When we launched Vote Homes we called on the candidates to take action on rents, housebuilding, security and conditions.
But we also asked for something a bit more fundamental: for the next Mayor to commit to meeting regularly with renters groups.
As we've seen in the past eight years, as the ranks of the private rented sector have swelled, the mayor has only been listening to the people building homes, not the people who are supposed to be living in them.
On the day Vote Homes 2016 went live, we'd had encouraging words from Zac Goldsmith and Sian Berry on community involvement in decisions about their local areas, but no concrete policy. Two days later, Sian came out with one: if elected, she'll support the creation of a London Renters Union.
This is an idea that has been getting traction - loads of people have told us that we need a tenants union, and we agree. Renters might not have a lot of rights, but they have some - over deposit protection, decent homes, and, pretty soon, rent repayments if you get a negligent landlord. We need the power to enforce these rights as well as win new ones.

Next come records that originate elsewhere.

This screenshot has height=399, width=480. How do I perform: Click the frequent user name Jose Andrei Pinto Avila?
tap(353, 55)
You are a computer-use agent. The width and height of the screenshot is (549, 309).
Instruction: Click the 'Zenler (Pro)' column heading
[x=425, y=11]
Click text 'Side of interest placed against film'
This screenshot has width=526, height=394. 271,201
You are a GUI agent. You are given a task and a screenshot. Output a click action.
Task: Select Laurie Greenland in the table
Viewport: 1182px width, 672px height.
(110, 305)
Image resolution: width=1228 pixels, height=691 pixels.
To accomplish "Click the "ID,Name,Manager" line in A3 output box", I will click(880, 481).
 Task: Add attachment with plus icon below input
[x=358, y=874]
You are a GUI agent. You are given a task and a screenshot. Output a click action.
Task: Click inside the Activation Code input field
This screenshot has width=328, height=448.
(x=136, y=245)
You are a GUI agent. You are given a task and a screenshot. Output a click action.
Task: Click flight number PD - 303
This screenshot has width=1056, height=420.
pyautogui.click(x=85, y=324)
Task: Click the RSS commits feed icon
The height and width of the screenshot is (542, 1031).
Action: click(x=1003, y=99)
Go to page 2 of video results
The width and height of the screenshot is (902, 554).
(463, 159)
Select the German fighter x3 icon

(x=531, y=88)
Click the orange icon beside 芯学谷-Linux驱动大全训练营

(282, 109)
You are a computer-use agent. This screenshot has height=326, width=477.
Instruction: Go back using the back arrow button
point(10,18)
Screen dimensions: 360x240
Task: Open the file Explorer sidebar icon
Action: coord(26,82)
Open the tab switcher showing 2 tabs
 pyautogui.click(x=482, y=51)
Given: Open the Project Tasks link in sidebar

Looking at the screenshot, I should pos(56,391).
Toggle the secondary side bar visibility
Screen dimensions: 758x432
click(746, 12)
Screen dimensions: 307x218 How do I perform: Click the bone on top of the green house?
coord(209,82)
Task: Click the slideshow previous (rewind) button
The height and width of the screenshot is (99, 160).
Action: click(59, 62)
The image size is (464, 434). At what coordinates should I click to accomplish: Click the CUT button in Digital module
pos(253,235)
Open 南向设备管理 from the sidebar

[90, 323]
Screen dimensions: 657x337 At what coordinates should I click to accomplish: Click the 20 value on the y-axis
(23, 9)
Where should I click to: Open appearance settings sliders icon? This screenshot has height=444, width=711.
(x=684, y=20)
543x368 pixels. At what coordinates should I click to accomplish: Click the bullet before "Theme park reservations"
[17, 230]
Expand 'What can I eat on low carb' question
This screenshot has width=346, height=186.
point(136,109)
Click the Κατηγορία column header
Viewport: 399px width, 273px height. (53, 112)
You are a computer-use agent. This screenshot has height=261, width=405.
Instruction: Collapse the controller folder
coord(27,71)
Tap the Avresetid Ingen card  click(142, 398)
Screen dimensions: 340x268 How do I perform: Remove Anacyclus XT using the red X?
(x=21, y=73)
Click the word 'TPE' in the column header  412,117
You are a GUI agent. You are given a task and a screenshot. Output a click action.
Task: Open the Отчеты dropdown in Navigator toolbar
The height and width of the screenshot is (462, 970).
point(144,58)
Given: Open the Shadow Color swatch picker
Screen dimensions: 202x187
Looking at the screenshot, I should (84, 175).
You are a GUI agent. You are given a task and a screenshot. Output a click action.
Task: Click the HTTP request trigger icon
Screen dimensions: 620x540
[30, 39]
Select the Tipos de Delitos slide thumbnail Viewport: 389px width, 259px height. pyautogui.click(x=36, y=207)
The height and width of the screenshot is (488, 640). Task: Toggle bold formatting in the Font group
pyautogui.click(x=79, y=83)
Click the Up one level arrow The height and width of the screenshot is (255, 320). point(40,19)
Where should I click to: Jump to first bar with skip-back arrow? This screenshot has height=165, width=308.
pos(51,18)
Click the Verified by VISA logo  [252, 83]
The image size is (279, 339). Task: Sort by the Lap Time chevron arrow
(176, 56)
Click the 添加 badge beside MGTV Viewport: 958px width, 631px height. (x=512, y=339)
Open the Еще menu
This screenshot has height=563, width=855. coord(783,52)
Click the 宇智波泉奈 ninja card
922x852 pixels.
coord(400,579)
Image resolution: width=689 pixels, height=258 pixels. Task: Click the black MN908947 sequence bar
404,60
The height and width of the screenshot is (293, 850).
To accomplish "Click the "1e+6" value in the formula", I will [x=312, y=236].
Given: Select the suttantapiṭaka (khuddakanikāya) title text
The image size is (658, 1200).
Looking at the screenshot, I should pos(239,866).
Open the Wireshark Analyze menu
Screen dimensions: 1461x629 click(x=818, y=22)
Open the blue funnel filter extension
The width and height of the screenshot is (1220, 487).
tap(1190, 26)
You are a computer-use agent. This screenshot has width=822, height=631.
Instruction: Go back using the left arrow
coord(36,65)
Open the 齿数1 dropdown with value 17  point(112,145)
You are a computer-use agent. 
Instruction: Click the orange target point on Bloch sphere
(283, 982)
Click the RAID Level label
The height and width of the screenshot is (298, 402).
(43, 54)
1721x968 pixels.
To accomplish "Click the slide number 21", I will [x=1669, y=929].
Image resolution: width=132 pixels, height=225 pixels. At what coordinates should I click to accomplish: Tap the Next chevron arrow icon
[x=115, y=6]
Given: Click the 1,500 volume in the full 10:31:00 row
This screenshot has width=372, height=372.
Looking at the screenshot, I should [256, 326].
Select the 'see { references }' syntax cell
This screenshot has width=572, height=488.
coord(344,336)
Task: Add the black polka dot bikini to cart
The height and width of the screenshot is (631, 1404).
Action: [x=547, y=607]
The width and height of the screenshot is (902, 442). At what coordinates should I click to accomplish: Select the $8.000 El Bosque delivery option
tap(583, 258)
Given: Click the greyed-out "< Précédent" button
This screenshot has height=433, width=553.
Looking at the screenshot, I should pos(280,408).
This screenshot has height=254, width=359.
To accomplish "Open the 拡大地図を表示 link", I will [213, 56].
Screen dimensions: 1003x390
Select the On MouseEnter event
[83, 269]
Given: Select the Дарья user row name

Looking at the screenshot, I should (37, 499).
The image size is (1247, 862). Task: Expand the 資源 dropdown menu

For the many renters who have no disposable income at the end of the month, access to justice is pretty hard to come by, so we need a new way to reset the balance of power. And the success of University College London students in their rent strike demonstrates the potential for victories at the collective level.
We and other groups are already talking about what a renters union will look like, so Sian's move is intriguing.
It would be a bit worrying if City Hall ran a union directly, so we're glad to hear that Sian would be supporting existing renters groups to lead the union independently.
Our discussions will continue, and we hope the other candidates will make their own commitment to the renters' movement.